6. Accept that people are angry and a lot of them put all their anger on social media
Your tweet: “Good morning, folks! Have a great day.”
First response: “Fuck you! Don’t tell me what to do!”
Second response: “Who da fuck says ‘folks’? lol”
Third response: “You will have a great day if you buy my book! (insert Amazon link)”
Fourth response: (insert huge coffee meme)
Fifth response: “I always try, but I can’t because THE FUCKING GAY AGENDA WON’T LET ME!”
Sixth response: “Sure.”
You get the point. Do you and don’t pay attention to the anger that has nothing to do with you. If we’re being brutally honest, none of us are perfect and we’re all assholes from time to time.

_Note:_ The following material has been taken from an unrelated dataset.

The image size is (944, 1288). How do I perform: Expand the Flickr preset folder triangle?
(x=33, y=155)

Some people will dislike you because of that and, in a way, that’s understandable. However, I lot of people will be angry at you because you seem happy or because you seem to be doing well or because you shared some good news or because you didn’t reply to their 2:15am dick pic or “hey” DM or because you look good in a selfie or because you took a picture of a pretty tree. Their anger is on them, so let them fester in it and soar high above that shit.
7. Accept that followers come and go
I’ve studied social media for a long time and teach it at SNHU and my own workshops. That means I pay a lot of attention from time to time. That also means I know that every action on Twitter has a reaction, and that reaction is often getting unfollowed. I lost dozens of followers because I shared a photo of a dead snapping turtle. I lose ten to twelve followers every time I tweet about how horrible Ted Cruz, Josh Hawley, Lauren Boebert, or Marjorie Taylor Greene are. I lose followers whenever I talk about diversity in fiction, which also fills my notification with hatred for 24-48 hours. Oh, and every time I support trans people? Mass follower exodus. Shit, sometimes I’ve gone to DM a friendly acquaintance on Twitter about an interview or to ask for a galley and learn they unfollowed me or blocked me. That’s okay. Followers come and go, so focus on doing whatever makes you happy and not on numbers.

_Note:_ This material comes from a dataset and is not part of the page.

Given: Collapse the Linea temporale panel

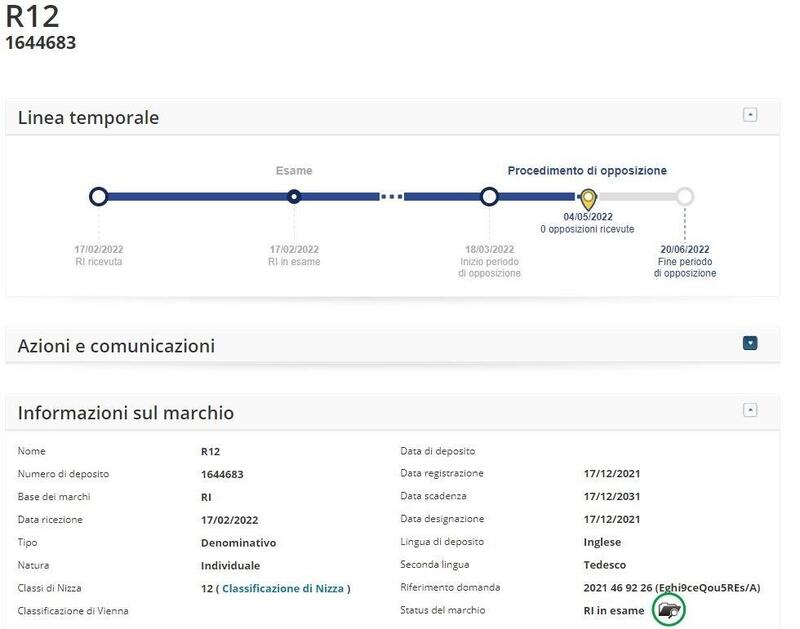Looking at the screenshot, I should pos(750,115).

8. Learn to take time off if you need it
FOMO is a real thing, but if being on Twitter or any other social media platform is affecting your mental health or keeping you from doing the things you’re passionate about, take a break. Seriously, unplug and do something else. It will all be there when you come back, the good and the bad, and you won’t miss anything more important than your mental health.
9. Internalize the fact that Twitter is part of the public sphere and what you put on it is for public consumption
One thing we spend a lot of time talking about in my workshops is the idea of privacy on social media. Anything you put out there, including DMs, can be made public in about four seconds flat. It’s okay to keep your religion, family, sexuality, hobbies, politics, or health private. There should be some stuff you enjoy and keep to yourself. You can talk about movies or gaming or books or music, but you can also keep some of that stuff to yourself and use it as a refuge when you take time off social media. Don’t want to share anything? That’s cool. I mean this: you don’t HAVE to be on social media. I know plenty of folks who aren’t, and none of them worry about it.

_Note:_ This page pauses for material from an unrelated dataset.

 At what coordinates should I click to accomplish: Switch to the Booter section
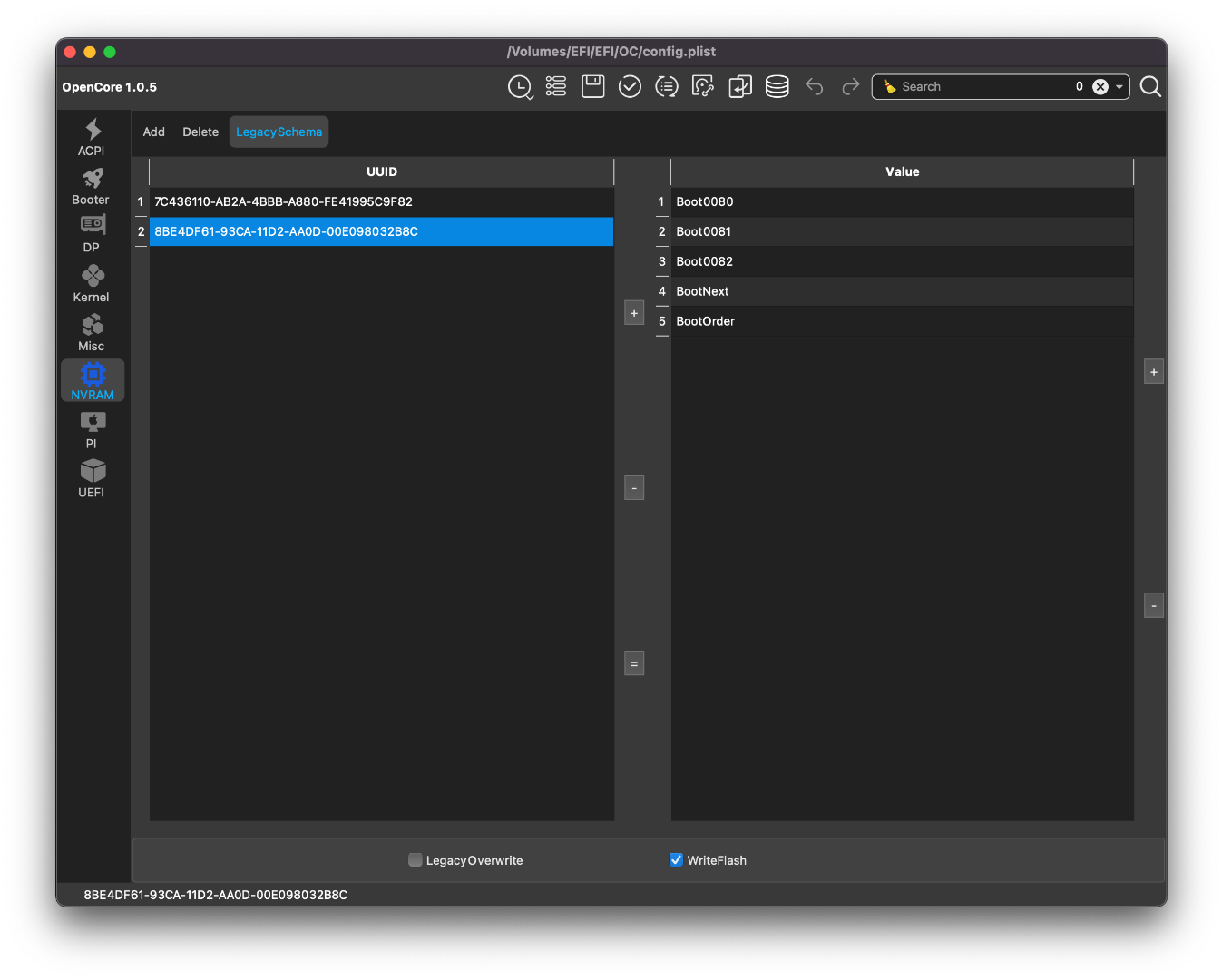tap(92, 186)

10. Self-care should be your number one priority
Social media is fucking insidious in many ways. You have to learn to combat that by focusing on yourself instead of focusing on it. Making friends is awesome, selling books is great, participating in certain discussions is illuminating and intellectual stimulating…but those things won’t happen if you’re constantly angry and frustrated and want to quit social media. There are many things that matter more than Twitter, so keep in mind why you’re there. Take care of yourself and who/what you love first and then spend whatever time you have left on social media. If it’s the other way around, you might need to rethink your priorities. You matter more than any platform.